Güstrow | Bereits im kommenden Frühjahr kann sich ein Logistik-Unternehmen vorstellen, in Güstrow ein Zentrum für den Warenumschlag in Nordeuropa aufzubauen. Der potenzielle Investor, der bereits ankündigte, in der Region könnten bis zu 8000 neue Jobs entstehen (SVZ berichtete), konkretisiert seine Pläne. Er prognostiziert: Zwischen Rostock und Pritzwalk werde ein logistisches Netzwerk wachsen, das diese Zahl mit sich bringe - Konkurrenz für den Hamburger Hafen, darunter auch Zulieferfirmen. "Hier wird ein Zentrum entstehen mit der Kombination Bahn, Lkw, Luft und Schiff." Möglich seien im Endstadium rund 3,5 Millionen Container jährlich, die von der Ostsee ins Binnenland verteilt werden.

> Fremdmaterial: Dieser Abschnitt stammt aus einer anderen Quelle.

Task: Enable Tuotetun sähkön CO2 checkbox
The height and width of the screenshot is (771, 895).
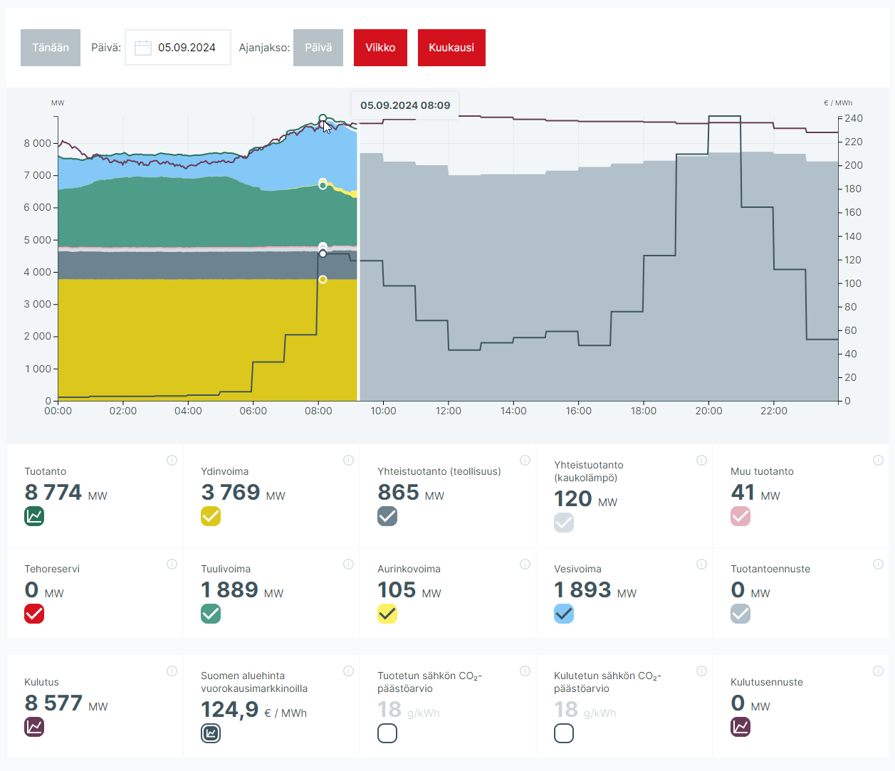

Voraussetzung dafür sei allerdings, dass seine Firma, in Güstrow neu gegründet, das frühere Zuckerfabrik-Gelände bekommt. "Das Grundstück ist das Kernstück."

Die Nachricht vom gigantischen Logistik-Zentrum schlug vor gut einer Woche wie eine Bombe in Güstrow ein. Viele Zweifler meldeten sich zu Wort - vor allem an der Zahl 8000. "Die Zahl ist realistisch", sagt der Unternehmer der noch anonym bleiben möchte, aber zusichert, "Konzern-Erfahrung" zu haben. Er vertrete mehrere Investoren: "Wir haben eine Riesen-Gruppe im Rücken."

Die Güstrower CDU setzte das Thema am Donnerstagabend auf die Tagesordnung einer Stadtvertreter-Sondersitzung und wollte Information vom Bürgermeister. Quasi jeder Zweifler meldete sich zu Wort. Arne Schuldt erklärte, er habe Gespräche "mit zwei Güstrower Unternehmern geführt". Ein Konzept liege aber nicht vor. Erst wenn dies der Fall sei, werde die Stadt unterstützen und Türen im Wirtschaftsministerium öffnen.

Das werde nicht mehr nötig sein, sagte gestern der potenzielle Investor. Kommende Woche habe er in Schwerin einen Termin. Natürlich seien Fördermittel für das Projekt nötig. An den Bürgermeister gerichtet erklärt er: "Wir haben gesagt: Wir erarbeiten ein Konzept erst, wenn klar ist, dass wir das Grundstück bekommen."

Daran könnte es scheitern, denn die Firma Nordzucker will das ehemalige Zuckerfabrik-Gelände nicht für die angebotenen gut 850 000 Euro verkaufen. Der Investor macht Druck: Auch die Stadt könnte das Areal kaufen und dann zur Vermarktung übergeben.